How do the rest of the plugs look? (are they fouled also?) The difference in compression does not look that bad. It sounds like your crankcase is pressurizing. Have you checked your PCV system? I have seen engines oil foul very quickly when the PCV system plugs up. I realize the heads are new, but how old is the rest of the engine?
The rest of the engine is pretty tired. The #8 piston has a wrist pin that is starting to wear (noisy) I know the engine has some blow by cuz there is always oil blowing out of the breather......PCV valve is new. Do you think its possible that the one cylinder is sucking some oil from the intake manifold? It's aluminum.
One or two things could be going on here -- Your "rebuilt-heads" could have a "valve-seal" out of place...
Stock GM seals, are small O-rings on the "retainer" end of the valve, with "umbrella-seals:, little cups that "float" on the valve stem...If the rubber O-ring is damaged or not there, oil-fouling will result...
Some "rebuiders" use the higher-quality Perfect Circle type "push-on" seals, that fit on the end of the valve-guide..
The little O-rings in the retainers are not always needed or used with these seals
Somtimes the seal can be damaged when slipping over the valve end (there is a small tool to prevent this) and sometimes, the seal can "pop-off" the end of the guide...and just "float" on the valve stem..
When this happens, you get WAY too much oil down the valve-guide and a fouling plug... -- -- The other thing is what intake-gaskets were used, and how much care in "centering and torquing" the intake manifold..
There are several types of intake-gaskets.. but the BEST are the OEM's and the Felpro 1212's, these are VERY thick and soft gaskets...
You also have to be careful when you mount the intake..make sure it isn't "cocked"
IF the heads were "cut" (machined" sometimes the 'V' between the heads gets too great, and the intake will not go down far enough to seal the ports properly..it bottoms on the block..
In this case the bottom of the intake manifold needs to be machined...
Sometimes running WITHOUT the end-seals and just using Ultra-black silicone will solve it...

→ **YOUR TASKS**:
[1] According to the engine discussion, why might the bottom of the intake manifold need to be machined? Answer in one to three sentences.
[2] Which intake gaskets does the engine discussion call the best?
[3] Rewrite the paragraph of the engine discussion that begins "Stock GM seals, are small O-rings" more briefly, keeping its main facts.
The material plays no part in these tasks.

→ **SOURCE EXCERPT**:
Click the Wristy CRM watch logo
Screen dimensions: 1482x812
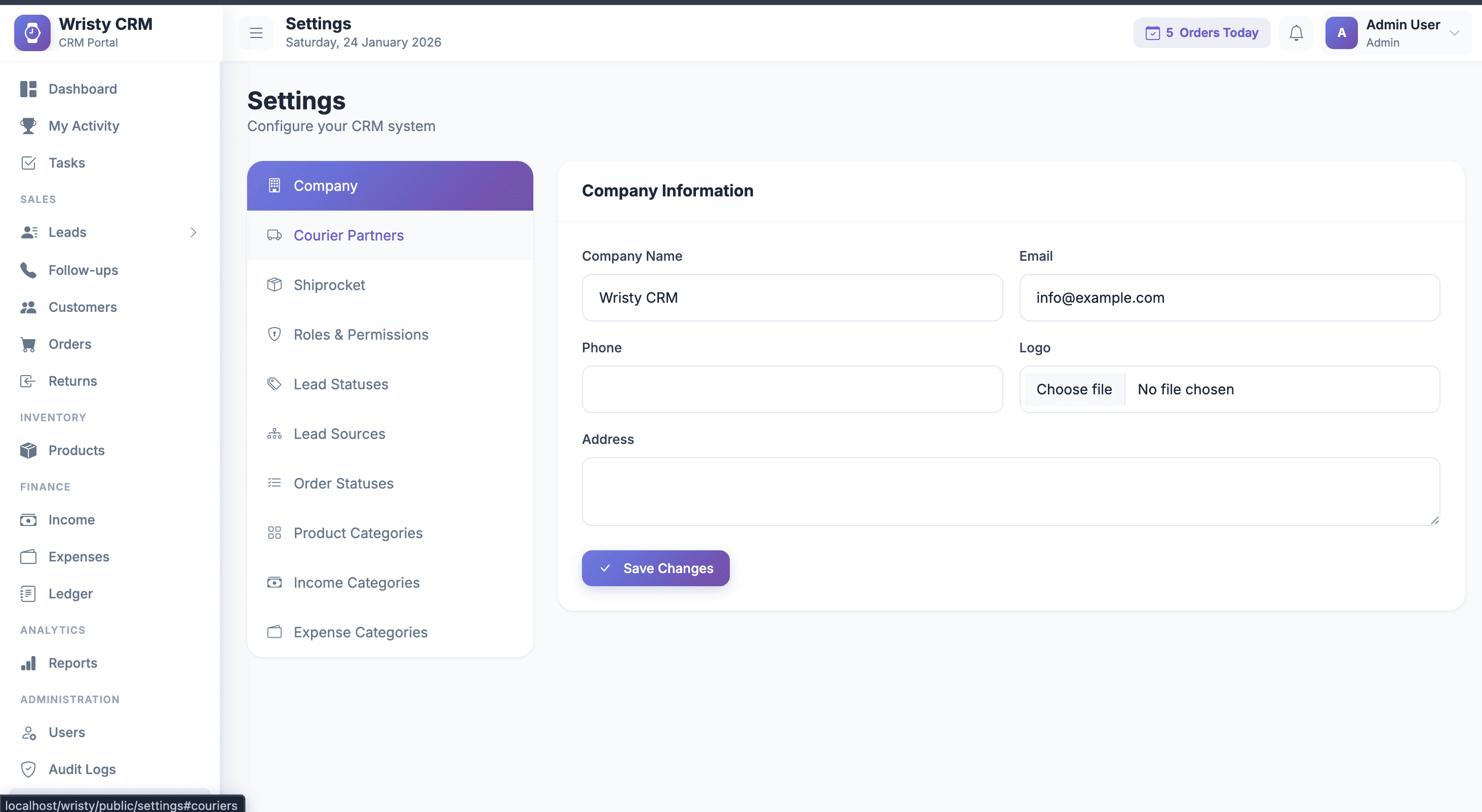click(x=32, y=33)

→ **RESULTS OF THE TASKS**:
[1] If the heads were cut, the V between them can become too great. The intake then bottoms on the block and cannot go down far enough to seal the ports properly, so the bottom of the intake manifold needs machining.

[2] The OEM gaskets and the Felpro 1212s.

[3] Stock GM valve seals are small O-rings on the retainer end of the valve, along with umbrella seals, which are little cups that float on the valve stem. A damaged or missing O-ring causes oil fouling.